また、大企業が技術よりも財務バランスシート(買収・先出し戦略など)で戦う傾向にシフトする可能性にも言及しており、そうした動きを警戒すべきとしている。
3-5. データ準備・パイプラインは“地味だが致命的”
Feldmanは、AIの成功が「モデル性能」だけで決まるわけではなく、多くのプロジェクトがデータのクリーニング、トークナイゼーション、前処理等の工程で失敗することを指摘している。こうした“裏方”部分の整備能力が差異を生むという主張だ。
これもまた、スタートアップも大企業も無視できない日常的な課題であり、その最適化が実運用品質を左右する。
4. 将来展望:10年後の市場と企業間競争
4-1. 独占化は起こるか?
Feldmanは、「10年後に1社が市場の90%を握るような独占は起きない」と語る。理由は、半導体には用途領域(グラフィックス、AIアクセラレータ、通信プロセッサ、FPGA等)や顧客セグメント(クラウド/エンタープライズ/IoTなど)ごとに異なる要求仕様があり、縦断的な支配は困難だからだ。

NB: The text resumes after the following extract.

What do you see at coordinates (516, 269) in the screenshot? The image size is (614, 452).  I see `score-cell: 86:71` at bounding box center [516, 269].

この見方は、既存の大企業も新興企業も参考になる視点である。「特定用途/特定顧客セグメントで尖った競争力を示すこと」が、将来的な勝ち筋になり得る。
4-2. マージン重視と収益構造
Feldmanは、Cerebrasが比較的優良なマージンを示していることを、資金調達や将来IPO準備における強みのひとつと捉えている。「赤字拡大企業ばかりが資金調達に奔走している中で、黒字またはマージンを持てる構造を示せること」は信認材料になる、と述べる。

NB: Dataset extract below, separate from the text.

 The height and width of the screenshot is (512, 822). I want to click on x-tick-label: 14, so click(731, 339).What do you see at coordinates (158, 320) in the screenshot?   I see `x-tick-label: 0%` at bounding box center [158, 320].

NVIDIAのようなハードウェア企業が示してきた高い粗利率もまた、“価格戦略的優位性”を背景にしていると指摘しており、この点の構造変化を注視すべきだとしている。
4-3. 主権性(Sovereignty)と地域分散の動き
欧州では、“主権AI(Sovereign AI)” を掲げる企業(例:Mistral 等)が登場しており、Feldmanはこれを注目すべきトレンドと捉えている。特に、地域で完結できる高速推論基盤を持つ企業には、国家政策支援も期待できるからだ。
これは、クラウド事業者や国策ベンチャーも含め、地域での自律性を保ちたい事業主体にとって重要な競争軸となる。
まとめ
Andrew Feldmanの語る世界観は、単なる技術論にとどまらず、「どのように資本を動かし、どのように市場・政策・制度を巻き込みながら戦うか」を示すロードマップでもある。巨大企業・スタートアップ・クラウド事業者・インフラ運営者・政策担当者のすべてが、この変化の中で選択を迫られている。
10年後にどの企業が生き残るかを決めるのは、必ずしも性能だけではない。「資本戦略」「技術ロードマップ設計」「インフラ整備」「人材育成」「制度適合性」の総合力が問われる時代が、すでに始まっていると感じさせられる発言群だ。